§ **GOAL OF THE EXERCISE**: Write down exactly the line where "Click the 'Peptide bond' label" occurs and every line that follows it through the end of the material below; include nothing else.

§ **MATERIAL PROVIDED**:
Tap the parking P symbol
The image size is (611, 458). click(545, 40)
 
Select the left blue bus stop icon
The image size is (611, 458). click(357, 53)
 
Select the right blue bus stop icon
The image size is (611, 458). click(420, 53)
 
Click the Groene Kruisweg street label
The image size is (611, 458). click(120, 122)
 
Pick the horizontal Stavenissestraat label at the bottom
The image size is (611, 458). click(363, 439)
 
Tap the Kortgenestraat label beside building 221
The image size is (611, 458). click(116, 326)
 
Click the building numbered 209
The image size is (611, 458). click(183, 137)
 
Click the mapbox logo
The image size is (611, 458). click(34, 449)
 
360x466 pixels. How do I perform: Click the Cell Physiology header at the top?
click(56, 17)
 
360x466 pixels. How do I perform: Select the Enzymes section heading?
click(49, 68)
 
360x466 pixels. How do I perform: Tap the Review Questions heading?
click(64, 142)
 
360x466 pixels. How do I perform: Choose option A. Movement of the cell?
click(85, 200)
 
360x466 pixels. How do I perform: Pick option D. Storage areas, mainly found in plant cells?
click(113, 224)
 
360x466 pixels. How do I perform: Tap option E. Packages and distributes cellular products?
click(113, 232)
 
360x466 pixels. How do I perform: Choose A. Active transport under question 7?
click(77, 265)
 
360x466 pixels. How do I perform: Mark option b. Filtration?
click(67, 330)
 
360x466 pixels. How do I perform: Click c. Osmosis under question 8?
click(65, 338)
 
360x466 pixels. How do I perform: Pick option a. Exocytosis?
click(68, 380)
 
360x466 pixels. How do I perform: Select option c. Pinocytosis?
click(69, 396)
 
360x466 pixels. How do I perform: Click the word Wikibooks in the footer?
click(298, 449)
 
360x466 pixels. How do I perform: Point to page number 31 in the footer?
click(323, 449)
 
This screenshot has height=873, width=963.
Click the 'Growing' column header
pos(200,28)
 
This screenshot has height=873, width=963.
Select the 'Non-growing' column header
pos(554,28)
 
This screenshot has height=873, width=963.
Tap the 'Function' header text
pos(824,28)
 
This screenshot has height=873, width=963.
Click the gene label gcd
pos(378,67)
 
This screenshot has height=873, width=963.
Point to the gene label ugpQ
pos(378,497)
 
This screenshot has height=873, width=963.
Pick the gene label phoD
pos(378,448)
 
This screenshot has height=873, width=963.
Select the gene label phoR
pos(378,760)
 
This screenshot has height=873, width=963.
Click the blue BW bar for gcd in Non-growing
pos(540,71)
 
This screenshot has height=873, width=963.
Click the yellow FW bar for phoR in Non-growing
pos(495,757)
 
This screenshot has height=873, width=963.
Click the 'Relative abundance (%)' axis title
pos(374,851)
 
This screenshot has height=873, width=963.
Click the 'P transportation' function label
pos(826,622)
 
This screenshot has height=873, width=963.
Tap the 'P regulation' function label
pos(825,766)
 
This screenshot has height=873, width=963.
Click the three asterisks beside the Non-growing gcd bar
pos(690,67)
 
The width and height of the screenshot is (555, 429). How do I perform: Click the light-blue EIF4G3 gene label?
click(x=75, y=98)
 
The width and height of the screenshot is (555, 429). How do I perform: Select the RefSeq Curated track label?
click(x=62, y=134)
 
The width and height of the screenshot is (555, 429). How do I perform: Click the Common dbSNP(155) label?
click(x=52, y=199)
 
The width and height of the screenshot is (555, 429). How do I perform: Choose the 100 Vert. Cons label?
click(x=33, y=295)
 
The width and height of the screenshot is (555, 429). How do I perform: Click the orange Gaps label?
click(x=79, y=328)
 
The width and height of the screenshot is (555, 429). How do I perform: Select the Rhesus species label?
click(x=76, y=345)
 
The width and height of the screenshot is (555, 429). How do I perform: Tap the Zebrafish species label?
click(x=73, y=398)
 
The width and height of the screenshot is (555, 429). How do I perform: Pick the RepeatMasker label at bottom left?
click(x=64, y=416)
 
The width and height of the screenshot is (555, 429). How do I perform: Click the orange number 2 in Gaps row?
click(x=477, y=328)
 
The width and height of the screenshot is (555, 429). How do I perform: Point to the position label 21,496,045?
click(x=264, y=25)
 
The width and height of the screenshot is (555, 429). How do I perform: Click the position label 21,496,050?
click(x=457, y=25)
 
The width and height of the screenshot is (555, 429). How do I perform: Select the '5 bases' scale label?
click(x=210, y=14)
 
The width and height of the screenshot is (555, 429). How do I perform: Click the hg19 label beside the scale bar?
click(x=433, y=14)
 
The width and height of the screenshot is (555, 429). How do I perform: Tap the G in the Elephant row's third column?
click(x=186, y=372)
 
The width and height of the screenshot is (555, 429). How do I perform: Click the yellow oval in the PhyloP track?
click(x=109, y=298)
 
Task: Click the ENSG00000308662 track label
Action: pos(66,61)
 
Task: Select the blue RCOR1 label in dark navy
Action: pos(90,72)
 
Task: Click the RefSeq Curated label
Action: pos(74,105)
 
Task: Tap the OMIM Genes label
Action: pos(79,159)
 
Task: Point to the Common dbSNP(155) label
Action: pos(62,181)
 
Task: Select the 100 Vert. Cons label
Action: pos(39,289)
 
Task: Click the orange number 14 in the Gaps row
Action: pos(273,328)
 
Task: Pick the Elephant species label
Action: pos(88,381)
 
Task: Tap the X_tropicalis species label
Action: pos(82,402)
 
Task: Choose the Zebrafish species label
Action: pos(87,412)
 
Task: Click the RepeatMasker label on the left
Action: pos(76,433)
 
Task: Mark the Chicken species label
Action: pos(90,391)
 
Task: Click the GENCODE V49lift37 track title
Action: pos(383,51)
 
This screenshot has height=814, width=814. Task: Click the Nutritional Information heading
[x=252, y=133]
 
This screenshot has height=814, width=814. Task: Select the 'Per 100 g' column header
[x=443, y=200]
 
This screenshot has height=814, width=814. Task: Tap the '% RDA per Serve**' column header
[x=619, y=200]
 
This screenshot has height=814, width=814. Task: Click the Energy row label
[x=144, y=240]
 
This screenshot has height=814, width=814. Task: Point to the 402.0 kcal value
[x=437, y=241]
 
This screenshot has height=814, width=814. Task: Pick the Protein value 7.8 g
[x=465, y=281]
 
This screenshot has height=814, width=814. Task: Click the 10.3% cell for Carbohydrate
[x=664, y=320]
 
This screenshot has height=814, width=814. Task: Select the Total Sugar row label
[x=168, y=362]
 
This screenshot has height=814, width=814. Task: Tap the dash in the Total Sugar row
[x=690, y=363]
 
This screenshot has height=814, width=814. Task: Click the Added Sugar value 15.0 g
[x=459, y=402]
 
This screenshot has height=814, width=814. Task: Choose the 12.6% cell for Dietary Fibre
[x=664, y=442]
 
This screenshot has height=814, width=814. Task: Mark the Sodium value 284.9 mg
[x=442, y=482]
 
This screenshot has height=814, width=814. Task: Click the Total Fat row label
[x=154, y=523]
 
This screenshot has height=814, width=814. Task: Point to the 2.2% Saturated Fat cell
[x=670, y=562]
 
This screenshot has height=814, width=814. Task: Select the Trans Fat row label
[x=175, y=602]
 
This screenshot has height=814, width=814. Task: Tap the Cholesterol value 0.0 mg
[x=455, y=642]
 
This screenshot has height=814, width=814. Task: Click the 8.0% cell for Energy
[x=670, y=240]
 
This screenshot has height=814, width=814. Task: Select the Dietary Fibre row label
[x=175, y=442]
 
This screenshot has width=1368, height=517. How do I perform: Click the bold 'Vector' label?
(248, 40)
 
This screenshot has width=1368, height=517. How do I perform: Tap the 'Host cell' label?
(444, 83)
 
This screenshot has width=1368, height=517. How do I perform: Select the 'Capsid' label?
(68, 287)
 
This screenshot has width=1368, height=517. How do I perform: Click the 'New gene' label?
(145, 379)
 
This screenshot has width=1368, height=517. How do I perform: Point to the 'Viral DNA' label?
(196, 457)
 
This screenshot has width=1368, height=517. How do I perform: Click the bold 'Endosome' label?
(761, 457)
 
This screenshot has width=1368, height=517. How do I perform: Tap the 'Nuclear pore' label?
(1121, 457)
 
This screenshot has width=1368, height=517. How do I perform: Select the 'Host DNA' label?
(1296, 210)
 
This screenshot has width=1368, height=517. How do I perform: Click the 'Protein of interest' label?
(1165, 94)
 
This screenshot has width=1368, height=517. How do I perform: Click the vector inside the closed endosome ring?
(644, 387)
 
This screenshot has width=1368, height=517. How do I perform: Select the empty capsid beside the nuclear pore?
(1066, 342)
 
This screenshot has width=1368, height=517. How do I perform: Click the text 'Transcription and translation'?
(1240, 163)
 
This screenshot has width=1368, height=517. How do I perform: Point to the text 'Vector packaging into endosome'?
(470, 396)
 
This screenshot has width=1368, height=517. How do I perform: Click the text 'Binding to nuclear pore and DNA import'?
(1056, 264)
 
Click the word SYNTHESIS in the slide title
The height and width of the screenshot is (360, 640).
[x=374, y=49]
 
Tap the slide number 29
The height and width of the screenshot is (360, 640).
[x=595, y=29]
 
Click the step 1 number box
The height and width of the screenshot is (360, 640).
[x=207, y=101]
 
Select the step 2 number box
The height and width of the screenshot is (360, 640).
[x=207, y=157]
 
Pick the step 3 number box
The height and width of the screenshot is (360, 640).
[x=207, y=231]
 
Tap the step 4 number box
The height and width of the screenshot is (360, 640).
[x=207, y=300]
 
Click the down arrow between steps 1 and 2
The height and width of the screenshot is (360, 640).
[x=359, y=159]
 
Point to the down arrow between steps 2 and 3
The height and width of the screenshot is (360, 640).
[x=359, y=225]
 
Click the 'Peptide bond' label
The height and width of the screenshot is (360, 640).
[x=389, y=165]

§ **COMPLETED TASK**:
Click the 'Peptide bond' label
The height and width of the screenshot is (360, 640).
[x=389, y=165]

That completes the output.